The NIH/NIGMS
Center for Integrative Biomedical Computing

Computational Microscopy of Skin Simulations

Prof. Charles DiMarzio and Dr. Milind Rajadhyaksha

Prof. DiMarzio is the Director of the Optical Sciences Laboratory in the Electrical and Computer Engineering Department at Northeastern University. Dr. Rajadhyaksha is a Research Scientist working with Prof. DiMarzio and also with the Dermatology Department of Memorial Sloan Kettering Cancer Center in New York. Prof. DiMarzio's primary interest is in development of new microscopes; he was the PI on a $750,000 award from the Keck Foundation to develop an integrated multi-modality microscope that is now functioning. Dr. Rajadhyaksha is the PI on the NIBIB grant cited above and an investigator on the NCI grant, and his primary interest is in the development of new, portable confocal microscopes and associated algorithms for detection of skin cancer at the bedside or in the clinic.

As they have developed new instruments, these two scientists have become increasingly interested in the idea of "computational microscopy", as they explain in their accompanying support letter. They have begun a pilot project to build a computational model that would allow them to simulate optical propagation in a realistic skin model, including appropriate layers, variety of cell types, cell sizes, inclusions, etc. The eventual goal is to use confocal images to derive the parameters of the model, and cross-scale aggregation to derive associated larger-scale phenomena. The underlying computational engine is a finite-difference solver developed in their lab. Finally they need interactive three-dimensional "zoom" visualization capabilities that will allow the user to probe across scales in a region interactively, change fine-scale parameters, observe the effect on coarser-scale parameters, re-run simulations, and visualize the new results.
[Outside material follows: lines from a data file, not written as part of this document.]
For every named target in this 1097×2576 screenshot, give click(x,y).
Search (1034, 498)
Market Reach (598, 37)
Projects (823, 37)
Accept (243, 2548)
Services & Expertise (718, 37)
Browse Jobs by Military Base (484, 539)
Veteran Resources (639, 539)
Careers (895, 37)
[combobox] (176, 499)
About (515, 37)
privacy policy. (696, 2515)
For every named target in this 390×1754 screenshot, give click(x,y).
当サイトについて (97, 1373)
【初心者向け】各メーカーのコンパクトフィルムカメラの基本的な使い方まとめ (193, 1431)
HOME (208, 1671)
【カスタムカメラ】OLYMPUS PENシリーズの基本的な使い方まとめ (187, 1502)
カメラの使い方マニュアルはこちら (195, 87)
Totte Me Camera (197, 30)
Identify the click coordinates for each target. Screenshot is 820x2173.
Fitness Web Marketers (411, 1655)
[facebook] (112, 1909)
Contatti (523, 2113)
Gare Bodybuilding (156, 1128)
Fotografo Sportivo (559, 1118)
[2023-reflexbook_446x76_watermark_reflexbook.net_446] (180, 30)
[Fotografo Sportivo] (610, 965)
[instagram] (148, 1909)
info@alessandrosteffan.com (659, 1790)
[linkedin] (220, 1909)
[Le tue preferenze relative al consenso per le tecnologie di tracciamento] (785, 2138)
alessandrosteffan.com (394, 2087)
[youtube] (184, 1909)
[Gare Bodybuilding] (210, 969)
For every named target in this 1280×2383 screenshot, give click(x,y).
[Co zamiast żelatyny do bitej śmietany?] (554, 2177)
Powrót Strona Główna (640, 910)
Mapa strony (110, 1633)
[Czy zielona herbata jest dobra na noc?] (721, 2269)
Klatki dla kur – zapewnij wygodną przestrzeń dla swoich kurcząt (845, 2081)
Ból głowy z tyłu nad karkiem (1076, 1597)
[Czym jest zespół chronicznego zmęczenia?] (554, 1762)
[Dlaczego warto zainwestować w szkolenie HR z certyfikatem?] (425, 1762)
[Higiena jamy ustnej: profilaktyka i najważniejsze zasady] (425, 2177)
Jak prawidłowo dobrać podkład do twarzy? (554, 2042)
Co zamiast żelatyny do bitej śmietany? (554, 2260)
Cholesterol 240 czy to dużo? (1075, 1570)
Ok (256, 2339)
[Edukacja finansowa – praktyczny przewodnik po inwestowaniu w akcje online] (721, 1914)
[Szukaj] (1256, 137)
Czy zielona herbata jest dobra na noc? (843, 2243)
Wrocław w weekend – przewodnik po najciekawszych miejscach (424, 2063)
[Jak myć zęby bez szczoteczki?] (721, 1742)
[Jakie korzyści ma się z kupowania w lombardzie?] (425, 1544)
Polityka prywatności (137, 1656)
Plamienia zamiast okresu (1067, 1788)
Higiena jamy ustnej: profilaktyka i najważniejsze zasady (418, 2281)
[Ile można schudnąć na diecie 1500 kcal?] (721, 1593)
Thus this project, although different in application area from most of CIBC's applications, has several technical connections: the extraction of model parameters from images, the cross-scale nature of the simulation process, and the need for an integrated image processing-simulation and modeling-visualization environment in particular. Prof. DiMarzio and Prof. Brooks have a record of successful collaboration and Prof. DiMarzio has had an interest in BioPSE for some time.